La carie è un processo distruttivo del dente ad eziopatogenesi multifattoriale dove entrano in gioco: batteri cariogeni nella placca batterica, derivanti dalla dieta ed alcune variabili relative al soggetto ospite.

La placca batterica è l’insieme dei batteri non patogeni normalmente presenti nella bocca, che si depositano sulla superficie dei denti, dove si riproducono e si organizzano, liberando gli acidi responsabili della demineralizzazione dello smalto e quindi della carie, utilizzando come fonte d’energia i prodotti del metabolismo degli alimenti.
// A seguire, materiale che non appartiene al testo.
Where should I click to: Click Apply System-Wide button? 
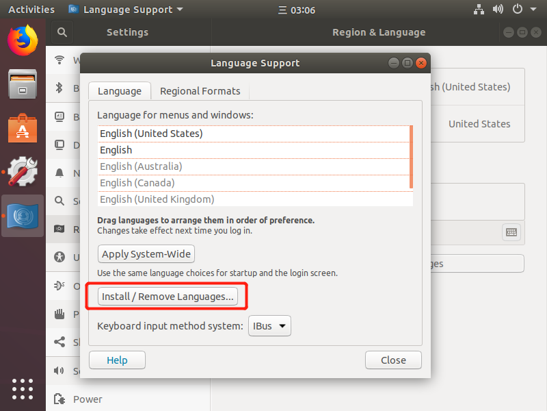pos(146,254)
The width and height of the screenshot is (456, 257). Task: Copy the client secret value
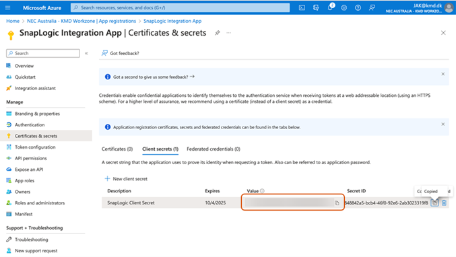(x=337, y=203)
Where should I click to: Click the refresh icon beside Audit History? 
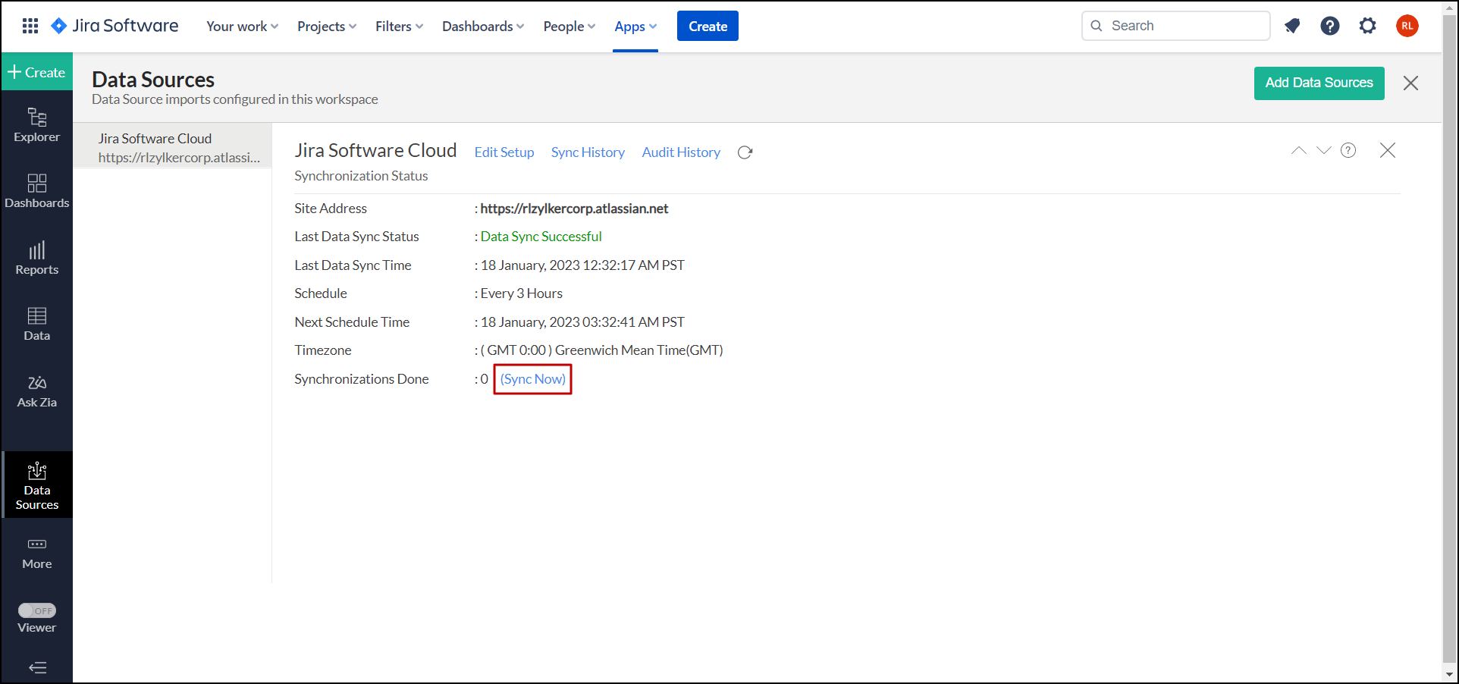745,152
QUAL'E' LA SUA EVOLUZIONE?

Dalla superficie dello smalto, estendendosi in profondità, il processo carioso raggiunge la dentina. In questo stadio il dente, solitamente ma non necessariamente, può far male a contatto con il freddo e con i cibi acidi o zuccherati. Quando, procedendo ulteriormente in profondità, la carie raggiunge la polpa, il dolore può essere spontaneo, soprattutto di notte o in posizione sdraiata. Il dente fa male anche alla pressione e al contatto con cibi caldi. A volte le carie si evidenziano occasionalmente durante la visita professionale, o meglio, durante i controlli radiologici che permettono di evidenziare anche le più piccole, in fase iniziale, non visibili con una semplice visita, si da intervenire precocemente nella cura a salvaguardia dell’elemento dentario.

Nel corso di un controllo il dentista può evidenziare la presenza di processi cariosi di lieve entità (pertanto ancora asintomatici) e consigliarne la cura. Inoltre il dentista, personalmente o con la collaborazione dell’igienista (figura professionale importante nella gestione dell’igiene) può controllare il livello d’igiene orale domiciliare tenuta nei mesi precedenti ed eventualmente dare gli opportuni consigli per migliorarla e fornire le adeguate istruzioni d’igiene alimentare, fondamentali per il controllo dell’insorgenza di molte patologie del cavo orale.

La cura della carie mediante otturazione e/o ricostruzione, a volte preceduta da devitalizzazione nei casi più avanzati, è fondamentale per preservare la funzione masticatoria e rimuovere o prevenire l’eventuale infezione, fonte di diffusione, anche a distanza, di processi infettivi e/o reumatici, con possibili complicazioni ad interessamento renale, cardiaco, polmonare, articolare e oculare.